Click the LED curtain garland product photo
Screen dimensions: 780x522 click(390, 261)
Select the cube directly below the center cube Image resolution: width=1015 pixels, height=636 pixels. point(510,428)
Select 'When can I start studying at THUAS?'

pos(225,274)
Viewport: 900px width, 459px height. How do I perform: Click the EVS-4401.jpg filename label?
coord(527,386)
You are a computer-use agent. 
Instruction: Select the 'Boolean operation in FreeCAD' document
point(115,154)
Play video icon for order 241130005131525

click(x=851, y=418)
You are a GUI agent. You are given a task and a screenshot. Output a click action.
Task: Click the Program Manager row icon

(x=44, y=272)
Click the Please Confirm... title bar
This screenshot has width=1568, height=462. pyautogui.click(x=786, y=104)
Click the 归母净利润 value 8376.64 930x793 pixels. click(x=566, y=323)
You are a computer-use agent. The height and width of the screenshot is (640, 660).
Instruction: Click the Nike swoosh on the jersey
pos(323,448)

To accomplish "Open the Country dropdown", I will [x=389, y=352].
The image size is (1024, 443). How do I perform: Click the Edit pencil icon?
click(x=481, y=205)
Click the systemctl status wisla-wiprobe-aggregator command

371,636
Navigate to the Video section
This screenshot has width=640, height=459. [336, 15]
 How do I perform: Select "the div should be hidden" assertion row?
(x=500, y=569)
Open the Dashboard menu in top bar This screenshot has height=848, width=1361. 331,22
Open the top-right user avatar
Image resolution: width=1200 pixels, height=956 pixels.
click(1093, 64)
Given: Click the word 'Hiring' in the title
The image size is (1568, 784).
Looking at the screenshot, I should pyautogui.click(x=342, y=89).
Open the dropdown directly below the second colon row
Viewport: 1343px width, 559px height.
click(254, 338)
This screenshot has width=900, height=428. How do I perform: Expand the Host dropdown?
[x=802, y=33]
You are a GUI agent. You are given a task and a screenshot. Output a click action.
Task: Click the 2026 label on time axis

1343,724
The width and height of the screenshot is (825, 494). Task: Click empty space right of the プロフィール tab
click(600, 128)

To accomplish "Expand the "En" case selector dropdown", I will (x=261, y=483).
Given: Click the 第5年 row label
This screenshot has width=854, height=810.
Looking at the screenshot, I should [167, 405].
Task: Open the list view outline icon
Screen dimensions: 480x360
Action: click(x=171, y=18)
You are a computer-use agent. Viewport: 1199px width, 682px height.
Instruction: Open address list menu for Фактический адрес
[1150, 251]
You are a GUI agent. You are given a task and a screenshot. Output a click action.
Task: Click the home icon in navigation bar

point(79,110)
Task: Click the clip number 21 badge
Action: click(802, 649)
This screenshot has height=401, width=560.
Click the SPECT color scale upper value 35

+++

## AIM OF THE TASK
Working from the material above, reproduce it in full and unchanged.

## RESULT OF THIS TASK
Click the LED curtain garland product photo
Screen dimensions: 780x522 click(390, 261)
Select the cube directly below the center cube Image resolution: width=1015 pixels, height=636 pixels. point(510,428)
Select 'When can I start studying at THUAS?'

pos(225,274)
Viewport: 900px width, 459px height. How do I perform: Click the EVS-4401.jpg filename label?
coord(527,386)
You are a computer-use agent. 
Instruction: Select the 'Boolean operation in FreeCAD' document
point(115,154)
Play video icon for order 241130005131525

click(x=851, y=418)
You are a GUI agent. You are given a task and a screenshot. Output a click action.
Task: Click the Program Manager row icon

(x=44, y=272)
Click the Please Confirm... title bar
This screenshot has width=1568, height=462. pyautogui.click(x=786, y=104)
Click the 归母净利润 value 8376.64 930x793 pixels. click(x=566, y=323)
You are a computer-use agent. The height and width of the screenshot is (640, 660).
Instruction: Click the Nike swoosh on the jersey
pos(323,448)

To accomplish "Open the Country dropdown", I will [x=389, y=352].
The image size is (1024, 443). How do I perform: Click the Edit pencil icon?
click(x=481, y=205)
Click the systemctl status wisla-wiprobe-aggregator command

371,636
Navigate to the Video section
This screenshot has width=640, height=459. [336, 15]
 How do I perform: Select "the div should be hidden" assertion row?
(x=500, y=569)
Open the Dashboard menu in top bar This screenshot has height=848, width=1361. 331,22
Open the top-right user avatar
Image resolution: width=1200 pixels, height=956 pixels.
click(1093, 64)
Given: Click the word 'Hiring' in the title
The image size is (1568, 784).
Looking at the screenshot, I should pyautogui.click(x=342, y=89).
Open the dropdown directly below the second colon row
Viewport: 1343px width, 559px height.
click(254, 338)
This screenshot has width=900, height=428. How do I perform: Expand the Host dropdown?
[x=802, y=33]
You are a GUI agent. You are given a task and a screenshot. Output a click action.
Task: Click the 2026 label on time axis

1343,724
The width and height of the screenshot is (825, 494). Task: Click empty space right of the プロフィール tab
click(600, 128)

To accomplish "Expand the "En" case selector dropdown", I will (x=261, y=483).
Given: Click the 第5年 row label
This screenshot has width=854, height=810.
Looking at the screenshot, I should [167, 405].
Task: Open the list view outline icon
Screen dimensions: 480x360
Action: click(x=171, y=18)
You are a computer-use agent. Viewport: 1199px width, 682px height.
Instruction: Open address list menu for Фактический адрес
[1150, 251]
You are a GUI agent. You are given a task and a screenshot. Output a click action.
Task: Click the home icon in navigation bar

point(79,110)
Task: Click the clip number 21 badge
Action: click(802, 649)
This screenshot has height=401, width=560.
Click the SPECT color scale upper value 35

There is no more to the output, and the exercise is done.